Giving In

I walked blindly into facebook this weekend.

I’m not sure what to think of it yet.  There are more people–which is positive–but I don’t know what to think of the presentation.  It doesn’t seem to lend itself to actual writing, (For whatever it’s worth, I want to write!) and the interactions are limited and superficial, from what I can tell.  (No offense, Zuckerberg and the rest of the world)  I know I’m not up-to-date with how it works yet, and the situation will likely improve, but it’s very scatterbrained, and already my timeline is filling up with political posts and stuff I have no desire to read.  I do like the people, though.
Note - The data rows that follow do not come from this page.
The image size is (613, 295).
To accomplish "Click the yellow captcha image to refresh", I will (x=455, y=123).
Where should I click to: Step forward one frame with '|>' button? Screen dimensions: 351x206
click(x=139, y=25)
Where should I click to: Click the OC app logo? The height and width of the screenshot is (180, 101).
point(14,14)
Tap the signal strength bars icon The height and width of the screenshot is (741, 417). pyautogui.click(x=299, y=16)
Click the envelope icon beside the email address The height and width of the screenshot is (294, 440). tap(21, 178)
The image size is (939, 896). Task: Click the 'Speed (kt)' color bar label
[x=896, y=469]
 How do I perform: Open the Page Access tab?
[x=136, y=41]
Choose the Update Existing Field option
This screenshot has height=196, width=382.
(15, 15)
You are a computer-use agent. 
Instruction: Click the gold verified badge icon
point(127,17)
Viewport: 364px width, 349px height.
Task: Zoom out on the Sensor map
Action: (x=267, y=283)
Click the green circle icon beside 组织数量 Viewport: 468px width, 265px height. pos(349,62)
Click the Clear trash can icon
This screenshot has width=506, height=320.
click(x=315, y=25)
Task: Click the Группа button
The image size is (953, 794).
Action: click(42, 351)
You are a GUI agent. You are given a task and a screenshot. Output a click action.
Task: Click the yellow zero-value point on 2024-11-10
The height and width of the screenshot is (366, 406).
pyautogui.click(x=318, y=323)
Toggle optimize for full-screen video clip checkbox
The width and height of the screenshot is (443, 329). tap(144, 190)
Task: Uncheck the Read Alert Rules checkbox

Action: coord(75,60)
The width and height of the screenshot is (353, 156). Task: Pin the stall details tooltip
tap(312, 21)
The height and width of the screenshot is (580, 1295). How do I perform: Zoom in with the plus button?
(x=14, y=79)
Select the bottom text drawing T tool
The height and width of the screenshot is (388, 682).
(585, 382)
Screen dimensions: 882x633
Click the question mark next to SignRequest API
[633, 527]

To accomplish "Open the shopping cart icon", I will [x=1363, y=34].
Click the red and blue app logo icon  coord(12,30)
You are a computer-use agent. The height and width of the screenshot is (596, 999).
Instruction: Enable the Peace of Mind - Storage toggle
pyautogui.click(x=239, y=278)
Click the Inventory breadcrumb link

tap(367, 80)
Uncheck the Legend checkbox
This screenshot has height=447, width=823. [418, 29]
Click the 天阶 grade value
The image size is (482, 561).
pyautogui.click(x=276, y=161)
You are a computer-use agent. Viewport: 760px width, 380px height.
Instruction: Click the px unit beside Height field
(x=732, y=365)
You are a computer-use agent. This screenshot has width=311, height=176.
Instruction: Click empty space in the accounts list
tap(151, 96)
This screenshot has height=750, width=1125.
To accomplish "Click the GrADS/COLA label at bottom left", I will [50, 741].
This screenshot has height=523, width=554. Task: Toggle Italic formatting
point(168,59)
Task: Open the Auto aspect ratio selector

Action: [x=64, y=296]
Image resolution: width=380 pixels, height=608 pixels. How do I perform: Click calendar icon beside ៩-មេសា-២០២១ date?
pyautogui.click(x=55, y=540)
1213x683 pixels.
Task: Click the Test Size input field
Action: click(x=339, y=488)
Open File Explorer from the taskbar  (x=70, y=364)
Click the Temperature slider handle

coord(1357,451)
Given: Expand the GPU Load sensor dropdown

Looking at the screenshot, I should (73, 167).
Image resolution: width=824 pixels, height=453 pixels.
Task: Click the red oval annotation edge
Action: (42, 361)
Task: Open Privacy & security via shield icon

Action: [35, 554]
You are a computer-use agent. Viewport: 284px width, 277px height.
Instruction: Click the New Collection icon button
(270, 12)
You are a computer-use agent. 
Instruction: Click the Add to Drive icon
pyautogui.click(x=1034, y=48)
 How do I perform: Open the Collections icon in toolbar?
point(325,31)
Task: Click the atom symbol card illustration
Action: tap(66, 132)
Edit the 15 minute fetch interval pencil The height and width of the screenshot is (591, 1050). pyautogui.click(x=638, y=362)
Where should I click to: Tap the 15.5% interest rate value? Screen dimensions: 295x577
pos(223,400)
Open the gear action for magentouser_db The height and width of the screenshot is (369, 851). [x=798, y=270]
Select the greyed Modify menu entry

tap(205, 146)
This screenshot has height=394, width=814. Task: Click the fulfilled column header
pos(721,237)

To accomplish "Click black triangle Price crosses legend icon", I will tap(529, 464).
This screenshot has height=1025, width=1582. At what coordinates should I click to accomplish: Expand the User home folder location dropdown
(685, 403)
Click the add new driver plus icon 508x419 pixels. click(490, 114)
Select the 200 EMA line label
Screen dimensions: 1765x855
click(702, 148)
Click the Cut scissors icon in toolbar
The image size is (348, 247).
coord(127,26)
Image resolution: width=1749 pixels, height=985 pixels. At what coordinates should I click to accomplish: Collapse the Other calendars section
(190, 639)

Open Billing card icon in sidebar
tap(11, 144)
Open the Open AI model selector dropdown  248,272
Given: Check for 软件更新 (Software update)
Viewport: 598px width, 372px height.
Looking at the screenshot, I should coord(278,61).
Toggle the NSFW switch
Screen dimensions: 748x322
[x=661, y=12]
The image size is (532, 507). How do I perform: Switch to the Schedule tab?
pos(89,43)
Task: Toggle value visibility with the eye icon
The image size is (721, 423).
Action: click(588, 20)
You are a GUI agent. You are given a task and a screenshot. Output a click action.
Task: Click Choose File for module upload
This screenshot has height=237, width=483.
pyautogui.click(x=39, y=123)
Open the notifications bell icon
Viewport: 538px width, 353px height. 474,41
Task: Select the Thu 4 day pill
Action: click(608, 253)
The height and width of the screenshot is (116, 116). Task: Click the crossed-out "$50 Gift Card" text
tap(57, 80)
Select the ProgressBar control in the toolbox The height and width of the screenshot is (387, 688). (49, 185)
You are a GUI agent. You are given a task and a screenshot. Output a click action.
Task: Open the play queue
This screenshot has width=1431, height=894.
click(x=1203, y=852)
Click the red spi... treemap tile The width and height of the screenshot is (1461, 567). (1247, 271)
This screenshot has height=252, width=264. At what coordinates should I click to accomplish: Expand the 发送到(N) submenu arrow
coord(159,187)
If there’s a way to do Facebook more than superficially, I’m totally in, whatever that would look like.  Until then, I don’t know.  It feels like more of the very thing I’ve been fighting against for four years.  I found out I couldn’t do relationships with girls well when the entire business remains essentially superficial, (Or well in general?  There’s a case to be made.) and so far that’s all the relationships have ever amounted to.  I catch myself avoiding chit-chat some days, because it feels like I’m cheating people out of something.  I don’t want a ton of surface-level relationships, I just want a few meaningful ones.  (Apologies, this is me being demanding)  I would prefer the concept of facebook to be less manic.

But no griping until an actual effort is made; it’d be a shame to hate it and find out I’m still the real problem.